▸ Source information
▬▬▬

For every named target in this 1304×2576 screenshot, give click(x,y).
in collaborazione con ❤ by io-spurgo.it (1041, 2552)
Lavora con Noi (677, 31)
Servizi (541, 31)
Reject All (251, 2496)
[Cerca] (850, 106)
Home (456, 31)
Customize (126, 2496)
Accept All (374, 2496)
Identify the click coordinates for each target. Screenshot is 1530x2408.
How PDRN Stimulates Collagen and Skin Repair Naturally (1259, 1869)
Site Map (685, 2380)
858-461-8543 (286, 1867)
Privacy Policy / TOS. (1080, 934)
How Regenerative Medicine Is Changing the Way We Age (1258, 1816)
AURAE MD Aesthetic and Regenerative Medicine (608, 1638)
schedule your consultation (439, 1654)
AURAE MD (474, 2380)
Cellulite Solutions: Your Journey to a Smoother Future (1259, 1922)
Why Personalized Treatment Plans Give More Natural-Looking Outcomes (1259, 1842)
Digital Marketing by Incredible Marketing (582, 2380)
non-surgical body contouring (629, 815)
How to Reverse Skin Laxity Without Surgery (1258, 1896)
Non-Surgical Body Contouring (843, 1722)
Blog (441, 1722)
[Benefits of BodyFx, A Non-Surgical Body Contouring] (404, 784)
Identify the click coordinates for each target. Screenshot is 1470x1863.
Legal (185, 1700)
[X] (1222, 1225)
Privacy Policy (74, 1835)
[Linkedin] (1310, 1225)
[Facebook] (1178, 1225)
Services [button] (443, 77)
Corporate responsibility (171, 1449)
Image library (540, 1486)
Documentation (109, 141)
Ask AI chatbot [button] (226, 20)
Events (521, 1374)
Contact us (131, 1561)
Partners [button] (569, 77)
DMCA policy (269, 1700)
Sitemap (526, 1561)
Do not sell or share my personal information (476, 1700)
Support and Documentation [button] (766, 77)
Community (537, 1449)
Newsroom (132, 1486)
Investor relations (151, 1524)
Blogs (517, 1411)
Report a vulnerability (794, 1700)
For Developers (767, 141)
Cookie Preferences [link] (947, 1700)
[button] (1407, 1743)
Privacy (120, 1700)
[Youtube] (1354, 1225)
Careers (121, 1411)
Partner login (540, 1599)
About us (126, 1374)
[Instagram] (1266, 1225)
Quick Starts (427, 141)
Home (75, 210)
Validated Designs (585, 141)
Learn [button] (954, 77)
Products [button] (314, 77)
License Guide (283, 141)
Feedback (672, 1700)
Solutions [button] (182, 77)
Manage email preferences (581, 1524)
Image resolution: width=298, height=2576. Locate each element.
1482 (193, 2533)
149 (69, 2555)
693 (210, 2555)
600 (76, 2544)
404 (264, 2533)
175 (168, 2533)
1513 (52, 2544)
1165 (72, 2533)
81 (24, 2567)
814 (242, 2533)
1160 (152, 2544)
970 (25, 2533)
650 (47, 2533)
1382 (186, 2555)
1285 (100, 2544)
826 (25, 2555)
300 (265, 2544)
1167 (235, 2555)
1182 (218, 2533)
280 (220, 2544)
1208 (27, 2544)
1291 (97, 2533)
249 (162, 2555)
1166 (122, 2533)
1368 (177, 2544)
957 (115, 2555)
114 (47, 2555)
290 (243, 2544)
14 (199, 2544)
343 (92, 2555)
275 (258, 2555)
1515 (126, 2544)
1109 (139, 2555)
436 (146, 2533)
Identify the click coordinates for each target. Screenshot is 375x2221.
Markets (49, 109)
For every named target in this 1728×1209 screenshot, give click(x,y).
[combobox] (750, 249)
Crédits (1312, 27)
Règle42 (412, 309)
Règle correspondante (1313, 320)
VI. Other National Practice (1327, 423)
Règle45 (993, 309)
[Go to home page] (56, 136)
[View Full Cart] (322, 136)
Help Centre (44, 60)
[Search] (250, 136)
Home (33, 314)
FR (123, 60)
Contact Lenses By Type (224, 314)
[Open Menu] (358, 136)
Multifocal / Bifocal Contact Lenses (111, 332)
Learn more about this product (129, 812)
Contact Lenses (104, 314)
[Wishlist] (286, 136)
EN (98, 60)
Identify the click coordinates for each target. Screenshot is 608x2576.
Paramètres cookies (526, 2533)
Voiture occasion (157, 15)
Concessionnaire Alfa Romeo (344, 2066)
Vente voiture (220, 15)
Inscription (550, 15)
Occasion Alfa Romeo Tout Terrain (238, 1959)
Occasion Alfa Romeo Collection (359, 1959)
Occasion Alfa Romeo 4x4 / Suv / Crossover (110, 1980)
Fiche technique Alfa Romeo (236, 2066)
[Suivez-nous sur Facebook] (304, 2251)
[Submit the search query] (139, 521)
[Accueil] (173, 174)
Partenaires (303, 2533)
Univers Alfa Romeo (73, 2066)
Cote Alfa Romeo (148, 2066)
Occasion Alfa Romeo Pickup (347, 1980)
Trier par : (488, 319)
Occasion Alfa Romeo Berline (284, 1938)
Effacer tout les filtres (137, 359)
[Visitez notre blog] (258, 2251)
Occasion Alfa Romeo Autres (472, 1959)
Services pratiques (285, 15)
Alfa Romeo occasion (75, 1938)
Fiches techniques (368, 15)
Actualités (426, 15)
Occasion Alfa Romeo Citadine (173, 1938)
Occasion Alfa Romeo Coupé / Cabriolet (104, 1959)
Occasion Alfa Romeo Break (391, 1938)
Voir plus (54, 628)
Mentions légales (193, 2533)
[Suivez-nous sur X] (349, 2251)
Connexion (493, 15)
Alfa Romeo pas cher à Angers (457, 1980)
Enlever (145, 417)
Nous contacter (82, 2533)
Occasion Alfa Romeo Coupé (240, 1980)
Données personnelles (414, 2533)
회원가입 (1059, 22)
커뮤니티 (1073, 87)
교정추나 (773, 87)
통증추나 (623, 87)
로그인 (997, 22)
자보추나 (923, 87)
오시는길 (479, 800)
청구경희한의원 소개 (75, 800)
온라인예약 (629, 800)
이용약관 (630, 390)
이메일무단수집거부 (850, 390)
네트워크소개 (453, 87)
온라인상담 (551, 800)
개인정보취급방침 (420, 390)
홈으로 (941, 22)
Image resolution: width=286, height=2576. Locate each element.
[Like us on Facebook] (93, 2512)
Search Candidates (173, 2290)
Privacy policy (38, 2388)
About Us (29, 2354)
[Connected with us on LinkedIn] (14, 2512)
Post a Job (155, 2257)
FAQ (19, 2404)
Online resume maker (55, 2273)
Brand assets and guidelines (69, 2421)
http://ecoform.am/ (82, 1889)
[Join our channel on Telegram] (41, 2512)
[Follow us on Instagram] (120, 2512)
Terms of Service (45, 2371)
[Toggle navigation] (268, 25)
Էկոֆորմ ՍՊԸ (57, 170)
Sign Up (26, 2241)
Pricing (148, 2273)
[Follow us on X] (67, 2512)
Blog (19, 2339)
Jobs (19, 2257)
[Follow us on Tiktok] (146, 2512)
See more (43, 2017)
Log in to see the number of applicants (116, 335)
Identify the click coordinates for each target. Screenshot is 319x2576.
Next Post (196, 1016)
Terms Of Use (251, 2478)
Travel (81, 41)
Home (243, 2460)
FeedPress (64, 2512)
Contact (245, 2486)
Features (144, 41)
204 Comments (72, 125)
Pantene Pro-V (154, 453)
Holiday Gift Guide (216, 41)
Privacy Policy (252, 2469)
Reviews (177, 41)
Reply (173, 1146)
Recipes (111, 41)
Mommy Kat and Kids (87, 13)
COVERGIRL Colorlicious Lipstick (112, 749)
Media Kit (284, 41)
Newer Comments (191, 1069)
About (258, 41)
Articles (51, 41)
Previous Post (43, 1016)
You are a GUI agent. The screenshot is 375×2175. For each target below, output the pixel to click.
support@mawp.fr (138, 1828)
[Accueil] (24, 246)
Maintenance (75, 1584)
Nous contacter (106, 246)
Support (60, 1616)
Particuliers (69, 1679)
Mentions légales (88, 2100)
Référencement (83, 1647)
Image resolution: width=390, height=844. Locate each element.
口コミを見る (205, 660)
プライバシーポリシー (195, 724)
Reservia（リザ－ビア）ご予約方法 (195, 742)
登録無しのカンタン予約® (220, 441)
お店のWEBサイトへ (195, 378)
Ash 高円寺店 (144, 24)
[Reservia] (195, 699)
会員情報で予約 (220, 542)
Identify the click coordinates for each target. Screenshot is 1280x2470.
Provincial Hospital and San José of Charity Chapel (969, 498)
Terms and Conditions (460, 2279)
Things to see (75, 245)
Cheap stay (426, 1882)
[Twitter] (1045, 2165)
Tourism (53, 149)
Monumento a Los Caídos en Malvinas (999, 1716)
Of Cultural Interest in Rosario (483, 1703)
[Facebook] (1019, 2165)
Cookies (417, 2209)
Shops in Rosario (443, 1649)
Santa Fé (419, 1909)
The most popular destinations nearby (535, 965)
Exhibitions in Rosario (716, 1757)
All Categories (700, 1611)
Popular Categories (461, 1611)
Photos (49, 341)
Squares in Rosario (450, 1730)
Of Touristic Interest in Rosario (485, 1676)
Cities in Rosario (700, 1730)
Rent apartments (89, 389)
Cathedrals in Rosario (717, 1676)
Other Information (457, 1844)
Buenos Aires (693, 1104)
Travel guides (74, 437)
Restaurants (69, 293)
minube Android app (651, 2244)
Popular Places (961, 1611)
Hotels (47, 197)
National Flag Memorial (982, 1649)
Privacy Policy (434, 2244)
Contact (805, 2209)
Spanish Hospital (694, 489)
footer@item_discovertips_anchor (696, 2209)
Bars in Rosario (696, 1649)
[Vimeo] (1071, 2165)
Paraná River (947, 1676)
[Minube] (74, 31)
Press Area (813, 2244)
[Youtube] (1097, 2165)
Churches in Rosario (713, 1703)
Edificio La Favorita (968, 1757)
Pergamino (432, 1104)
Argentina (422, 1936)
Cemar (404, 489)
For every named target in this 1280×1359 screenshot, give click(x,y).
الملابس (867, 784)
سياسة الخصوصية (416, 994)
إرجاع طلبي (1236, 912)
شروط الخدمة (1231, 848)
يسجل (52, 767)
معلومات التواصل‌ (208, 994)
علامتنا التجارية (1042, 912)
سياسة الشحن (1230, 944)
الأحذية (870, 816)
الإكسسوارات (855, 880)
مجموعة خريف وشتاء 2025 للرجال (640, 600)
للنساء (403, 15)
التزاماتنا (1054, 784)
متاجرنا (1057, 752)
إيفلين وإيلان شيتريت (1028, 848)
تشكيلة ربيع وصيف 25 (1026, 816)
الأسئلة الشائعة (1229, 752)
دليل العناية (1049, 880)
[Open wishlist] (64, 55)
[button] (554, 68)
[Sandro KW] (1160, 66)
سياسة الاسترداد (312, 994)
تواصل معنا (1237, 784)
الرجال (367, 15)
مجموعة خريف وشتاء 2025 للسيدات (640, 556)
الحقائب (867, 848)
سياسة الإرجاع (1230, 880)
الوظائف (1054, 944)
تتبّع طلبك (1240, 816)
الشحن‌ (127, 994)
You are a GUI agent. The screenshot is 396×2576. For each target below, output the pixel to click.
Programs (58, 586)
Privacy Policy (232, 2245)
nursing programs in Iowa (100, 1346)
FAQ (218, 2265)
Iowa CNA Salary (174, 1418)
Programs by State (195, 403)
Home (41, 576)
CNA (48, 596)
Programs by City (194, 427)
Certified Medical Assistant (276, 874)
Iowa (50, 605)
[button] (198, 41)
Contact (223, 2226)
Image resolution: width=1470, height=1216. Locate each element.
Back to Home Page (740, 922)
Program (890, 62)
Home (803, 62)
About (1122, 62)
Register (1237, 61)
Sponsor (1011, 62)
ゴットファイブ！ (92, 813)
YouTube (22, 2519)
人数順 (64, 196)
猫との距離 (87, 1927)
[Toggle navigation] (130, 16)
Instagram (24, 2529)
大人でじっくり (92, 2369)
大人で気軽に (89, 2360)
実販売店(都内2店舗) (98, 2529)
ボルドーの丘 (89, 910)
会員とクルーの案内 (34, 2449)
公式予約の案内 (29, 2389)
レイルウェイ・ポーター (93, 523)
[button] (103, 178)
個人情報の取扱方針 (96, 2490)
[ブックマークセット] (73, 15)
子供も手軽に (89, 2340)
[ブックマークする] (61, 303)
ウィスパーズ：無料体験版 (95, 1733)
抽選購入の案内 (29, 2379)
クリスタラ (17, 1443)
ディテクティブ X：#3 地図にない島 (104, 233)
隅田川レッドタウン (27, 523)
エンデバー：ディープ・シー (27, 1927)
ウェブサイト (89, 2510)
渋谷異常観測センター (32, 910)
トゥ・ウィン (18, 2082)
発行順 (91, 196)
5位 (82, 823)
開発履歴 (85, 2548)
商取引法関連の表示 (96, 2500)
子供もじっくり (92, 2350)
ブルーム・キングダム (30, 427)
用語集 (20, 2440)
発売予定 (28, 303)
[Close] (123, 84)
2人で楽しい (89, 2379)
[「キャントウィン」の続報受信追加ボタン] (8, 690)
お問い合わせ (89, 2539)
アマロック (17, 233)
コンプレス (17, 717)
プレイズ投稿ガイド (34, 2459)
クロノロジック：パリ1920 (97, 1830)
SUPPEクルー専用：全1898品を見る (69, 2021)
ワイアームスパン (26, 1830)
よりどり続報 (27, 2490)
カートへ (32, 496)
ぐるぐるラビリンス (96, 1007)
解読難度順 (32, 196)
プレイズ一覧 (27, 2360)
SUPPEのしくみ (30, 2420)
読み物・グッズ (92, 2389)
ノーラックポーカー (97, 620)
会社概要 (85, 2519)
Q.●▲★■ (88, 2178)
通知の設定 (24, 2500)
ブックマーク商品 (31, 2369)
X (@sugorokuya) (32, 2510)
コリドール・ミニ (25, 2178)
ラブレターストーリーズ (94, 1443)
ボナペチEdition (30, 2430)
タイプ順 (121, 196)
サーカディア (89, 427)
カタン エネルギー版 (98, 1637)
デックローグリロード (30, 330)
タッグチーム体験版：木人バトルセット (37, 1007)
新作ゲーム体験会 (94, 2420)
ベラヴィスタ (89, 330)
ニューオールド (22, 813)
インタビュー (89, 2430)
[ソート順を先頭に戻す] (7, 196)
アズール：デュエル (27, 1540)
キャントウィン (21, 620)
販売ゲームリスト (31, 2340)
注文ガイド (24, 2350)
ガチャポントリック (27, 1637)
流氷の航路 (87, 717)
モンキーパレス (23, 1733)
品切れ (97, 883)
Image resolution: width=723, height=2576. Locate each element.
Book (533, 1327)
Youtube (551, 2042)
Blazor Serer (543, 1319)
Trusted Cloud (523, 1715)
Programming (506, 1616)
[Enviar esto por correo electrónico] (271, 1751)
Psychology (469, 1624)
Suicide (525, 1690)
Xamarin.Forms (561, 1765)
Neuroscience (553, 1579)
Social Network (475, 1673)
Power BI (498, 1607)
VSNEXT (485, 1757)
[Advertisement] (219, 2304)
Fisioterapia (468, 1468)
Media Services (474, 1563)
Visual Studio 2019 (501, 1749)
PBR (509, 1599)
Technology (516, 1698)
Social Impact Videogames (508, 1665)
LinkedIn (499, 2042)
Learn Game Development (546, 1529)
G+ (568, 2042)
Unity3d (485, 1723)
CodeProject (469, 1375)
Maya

▬▬▬

▸ Problem to work on
Using only the listing above, restate exactly the lines from the line containing "インタビュー (89, 2430)" through the line containing "Blazor Serer (543, 1319)", both included.

▸ Task response
インタビュー (89, 2430)
[ソート順を先頭に戻す] (7, 196)
アズール：デュエル (27, 1540)
キャントウィン (21, 620)
販売ゲームリスト (31, 2340)
注文ガイド (24, 2350)
ガチャポントリック (27, 1637)
流氷の航路 (87, 717)
モンキーパレス (23, 1733)
品切れ (97, 883)
Image resolution: width=723, height=2576. Locate each element.
Book (533, 1327)
Youtube (551, 2042)
Blazor Serer (543, 1319)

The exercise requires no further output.